Driver's momentary lapse of concentration led to tragedy

Neil Lyon was sentenced to 200 hours unpaid work by Liverpool Crown Court

Neil Lyon was sentenced to 200 hours unpaid work by Liverpool Crown Court

First published in News

THE widow of a man who died after a van ploughed into the back of their car expressed sympathy to a driver who was sentenced at court today.

Trevor Foster and his wife Ann had been in their Ford Ka on St Helens Linkway on the night of July 19 last year when it was struck by a transit van driven by 38-year-old Neil Lyon.

Both vehicles were said to be travelling at a safe distance between 30 to 50 mph but Lyon did not notice the couple slowing down and collided with the car swerving to the right and stopping 75 yards up the road.

Mr Foster, 63, who was a coach driver was left unconscious and had to be cut free from the wreckage.

His wife suffered a black eye and pain to her chest and back.
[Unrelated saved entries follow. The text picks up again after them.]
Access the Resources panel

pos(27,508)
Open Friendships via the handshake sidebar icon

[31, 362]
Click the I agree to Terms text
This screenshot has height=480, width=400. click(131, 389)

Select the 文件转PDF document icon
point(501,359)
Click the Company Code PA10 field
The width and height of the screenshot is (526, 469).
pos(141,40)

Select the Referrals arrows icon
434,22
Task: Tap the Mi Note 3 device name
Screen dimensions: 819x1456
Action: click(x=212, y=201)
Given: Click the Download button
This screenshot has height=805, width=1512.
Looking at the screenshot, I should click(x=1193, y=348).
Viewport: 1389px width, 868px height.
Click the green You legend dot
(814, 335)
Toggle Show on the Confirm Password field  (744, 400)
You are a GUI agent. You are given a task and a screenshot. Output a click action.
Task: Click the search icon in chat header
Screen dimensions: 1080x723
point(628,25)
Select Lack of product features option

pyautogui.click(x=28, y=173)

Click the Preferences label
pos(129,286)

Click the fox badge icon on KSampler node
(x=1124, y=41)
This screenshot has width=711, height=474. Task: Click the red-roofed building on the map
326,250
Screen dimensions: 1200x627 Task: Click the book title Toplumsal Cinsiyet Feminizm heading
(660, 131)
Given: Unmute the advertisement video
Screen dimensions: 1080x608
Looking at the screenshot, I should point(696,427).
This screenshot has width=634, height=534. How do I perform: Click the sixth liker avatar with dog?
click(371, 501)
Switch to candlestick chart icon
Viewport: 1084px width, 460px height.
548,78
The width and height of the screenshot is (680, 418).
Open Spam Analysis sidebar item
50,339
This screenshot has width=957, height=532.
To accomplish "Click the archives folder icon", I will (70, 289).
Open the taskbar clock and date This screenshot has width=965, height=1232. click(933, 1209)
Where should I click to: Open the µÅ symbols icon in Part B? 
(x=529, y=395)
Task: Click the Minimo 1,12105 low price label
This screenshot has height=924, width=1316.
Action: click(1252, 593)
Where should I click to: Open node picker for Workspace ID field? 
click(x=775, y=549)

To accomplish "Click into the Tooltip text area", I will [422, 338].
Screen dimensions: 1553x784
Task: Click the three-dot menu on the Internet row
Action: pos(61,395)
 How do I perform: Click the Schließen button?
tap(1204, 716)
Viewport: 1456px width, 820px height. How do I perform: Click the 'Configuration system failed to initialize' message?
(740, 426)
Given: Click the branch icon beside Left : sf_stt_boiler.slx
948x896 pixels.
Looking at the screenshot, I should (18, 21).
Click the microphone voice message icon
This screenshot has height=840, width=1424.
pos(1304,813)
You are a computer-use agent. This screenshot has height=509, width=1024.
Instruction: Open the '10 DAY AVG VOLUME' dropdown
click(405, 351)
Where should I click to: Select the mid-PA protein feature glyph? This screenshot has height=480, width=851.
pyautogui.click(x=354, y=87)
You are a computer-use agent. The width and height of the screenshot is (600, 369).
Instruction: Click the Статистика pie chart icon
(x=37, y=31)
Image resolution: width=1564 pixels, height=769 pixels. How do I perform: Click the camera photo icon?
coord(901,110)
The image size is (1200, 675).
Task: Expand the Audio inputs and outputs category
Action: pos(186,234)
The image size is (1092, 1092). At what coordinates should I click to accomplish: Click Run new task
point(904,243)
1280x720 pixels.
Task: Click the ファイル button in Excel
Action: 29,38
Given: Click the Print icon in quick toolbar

Immediately after the impact Lyon from Central Drive in Haydock ran over to the vehicle and apologised saying he had taken his eye off the road for a split second.

Mr Foster suffered multiple rib and spinal fractures and underwent surgery at Walton Hospital on July 25.

Prosecutor Simon Duncan said that he developed an acute infection which led to severe swelling of the spinal cord and brain and he died six days later.

In a hearing at Liverpool Crown Court Judge Andrew Menary QC explained that in a moving impact statement Ann Foster said she felt unable to attend the sentencing because she is still suffering from her loss.

But he added: “She is not seeking any form of retribution against you and it is her prayer that you and your family find the ability to come to terms with what has happened.”

Banning him from driving for 12 months, Judge Menary also sentenced Lyon, who pleaded guilty to causing death by careless driving, to 200 hours unpaid work and fined him £100.

The court heard that Lyon, who has no previous convictions, had been momentarily distracted by a “jingling” on the left hand side of his dashboard, which was probably a missing key, and took his eyes off the road.

The judge added: “It was the sort of every day event which occurs to lots of motorists. The circumstances of this accident are yet another reminder of the very great need for all drivers, however experienced or inexperienced, whatever the circumstances, to maintain at all times complete concentration of the road ahead."

Eric Lamb, defending said that Lyon, who is a carer for his mother, offered a heartfelt apology to Mr Foster’s family. He had also been referred by his GP for psychological counselling as a result of the incident.